May 13, 2023 2.00 pm This story is over 10 months old

From Parish to County: An exploration of local democracy in Lincolnshire

The role of every level of in local government

Understanding the structure of local government in Lincolnshire can be a daunting task for residents – even those “in the know”.

With three tiers of authority, it can be easy to get confused about which authority carries out what responsibilities.

It’s important to understand the roles and responsibilities of each level to effectively engage with local democracy and create positive change in our communities.

Parish Councils

At the bottom of the structure, we have parish councils. Parish councils are responsible for smaller, more local issues such as footpath lighting and litter bins.

There are around 600 parish councils across Lincolnshire.

The most common topics that parish councils get involved with are crime prevention, helping local groups and managing open spaces

Parish councils have limited powers to make decisions. They hold some sway as statutory consultees around planning applications – however, the final decision rests with higher authorities.

District Councils

District councils, the second tier of local government, cover larger areas and are responsible for a range of issues, such as waste collection and planning.

In Lincolnshire, the district councils are City of Lincoln, West Lindsey, East Lindsey, Boston Borough, North Kesteven, South Kesteven and South Holland.

The authorities are responsible for arranging bin collections, which is why some residents will face wildly different collection days and times across the week.

However, they are not responsible for Household Waste Recycling Centres, or tips, which rest with the county council.

Another area where responsibilities are split is around on-street parking. Districts oversee and implement parking permits, however, the county is the one to deal with parking enforcements such as double yellow parking or permit zone intrusions.

They are also responsible for licensing and regulation of taxis, amongst other things.

District councils are responsible for the majority of local planning applications, including deciding if planning permission is granted for everything from business developments and single extensions to housing estates with hundreds of new homes.

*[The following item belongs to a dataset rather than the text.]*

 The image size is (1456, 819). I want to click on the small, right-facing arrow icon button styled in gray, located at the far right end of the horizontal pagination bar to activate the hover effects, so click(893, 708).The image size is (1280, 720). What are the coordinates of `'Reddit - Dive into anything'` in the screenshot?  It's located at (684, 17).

They are responsible for producing a local development plan that outlines how land in the county should be used, as well as ensuring that all planning decisions are in line with the plan.

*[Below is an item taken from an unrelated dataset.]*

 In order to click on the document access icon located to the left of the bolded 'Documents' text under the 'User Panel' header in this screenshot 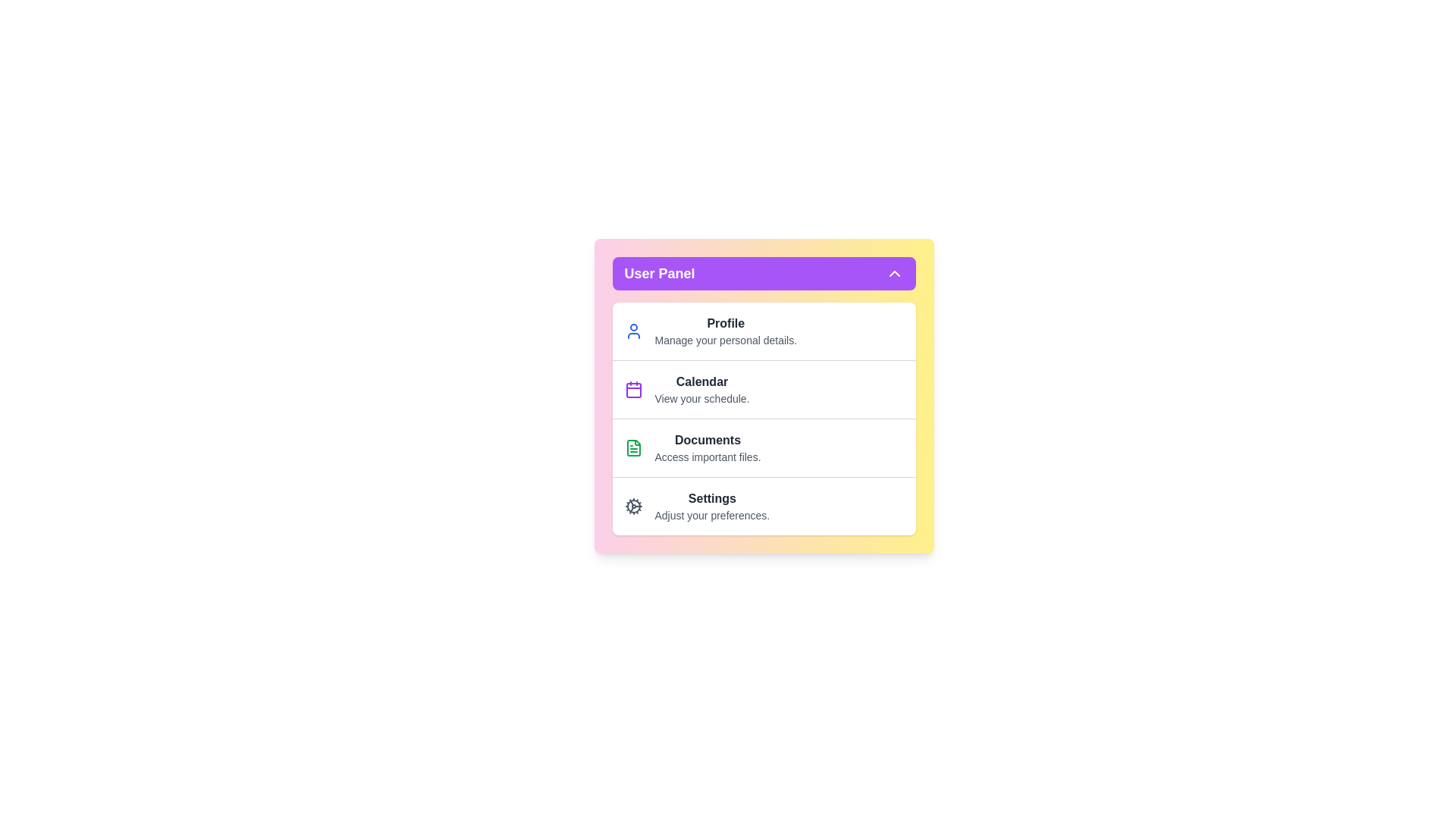, I will do `click(633, 447)`. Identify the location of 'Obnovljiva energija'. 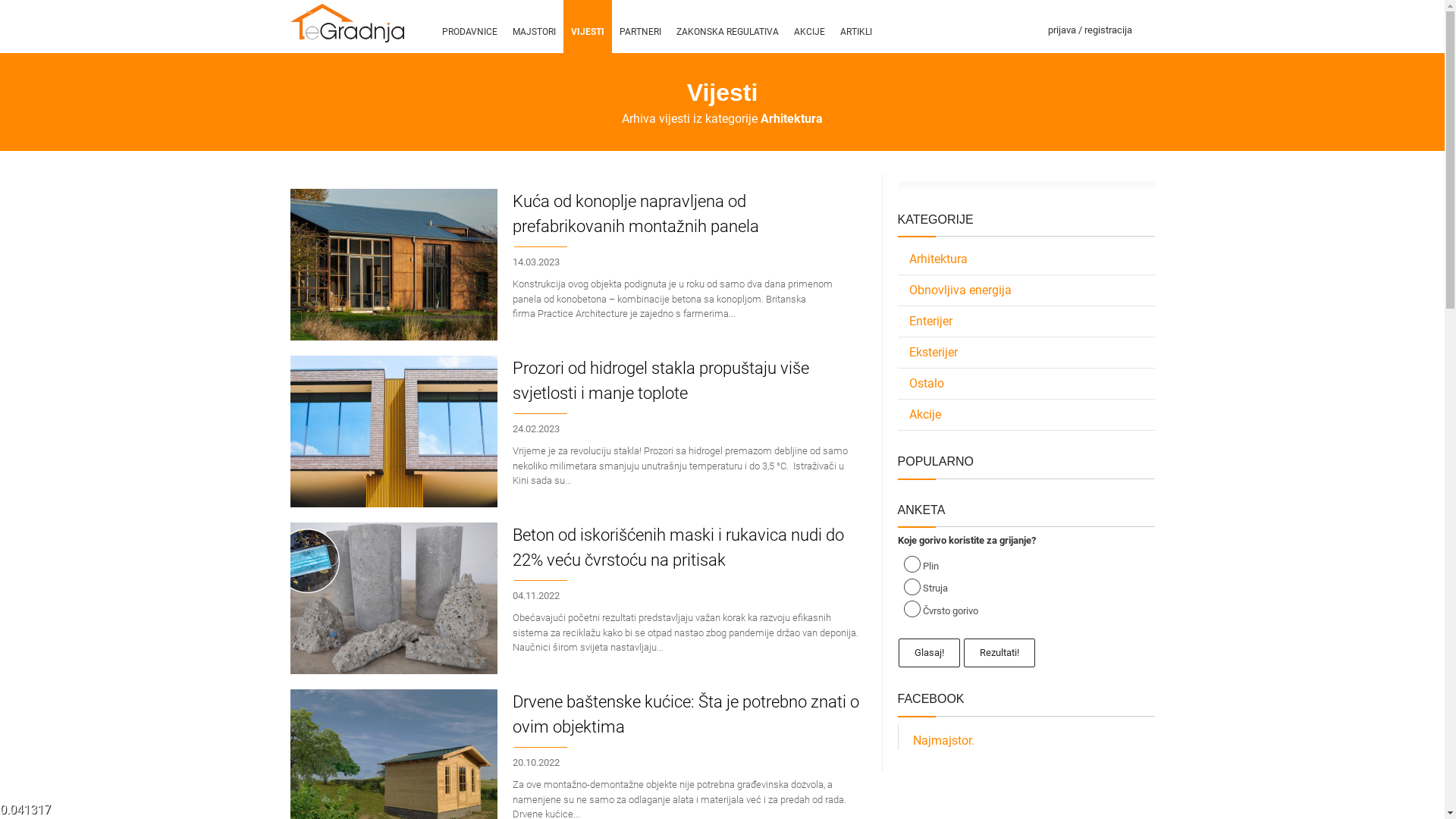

They cannot, however, directly ask a business – such as Primark, Disney Store or Ikea – to set up in the town or where to do so, instead having to entice them through other means and hope they get the hint.

District councils also look after benefits for the government, doling out everything from disability to unemployment.

County councils

Lincolnshire County Council is the highest level of local government, overseeing the entire county and are responsible for matters that affect the whole region, such as transport, roads, education and social care.

County councils have responsibility for some planning applications including infrastructure or major industrial projects such as oil wells. Changes to speed limits and other safety measures around roads also come under their planning and regulations remits.

As noted, under transport and roads the county deals with parking enforcement. It also organises public and school buses around the county – though many of these are sub-contracted to private companies.

Lincolnshire County Council is also responsible for ensuring that residents have access to important services such as health and social care.

This includes overseeing the management of hospitals, care homes, and community health services, although much of this is in a consultee role and the authority does not have a direct say on decisions made by health trusts.

Understanding the tiers of local government

While each level of authority has its own responsibilities, there are overlaps and similarities between the three tiers. District and county councils, for example, share responsibility for planning and development.

They also all have the power to levy a council tax to fund services.

Additionally, while parish councils may not have the power to make decisions on larger issues, they can raise concerns and lobby higher authorities for change.

Lincolnshire is also different to a number of its friends and neighbours. In North and North East Lincolnshire, for example, there is a single unitary authority rolling both district and county council roles into one. Rutland to the south is also a single overarching council.

Citizen participation is key to effective local democracy, and there are many ways to get involved at each level of local government.

Attending public meetings, volunteering with community groups and serving as a councillor are all ways to engage with local democracy.

It’s important to remember that local government affects us all, and our voices and opinions matter.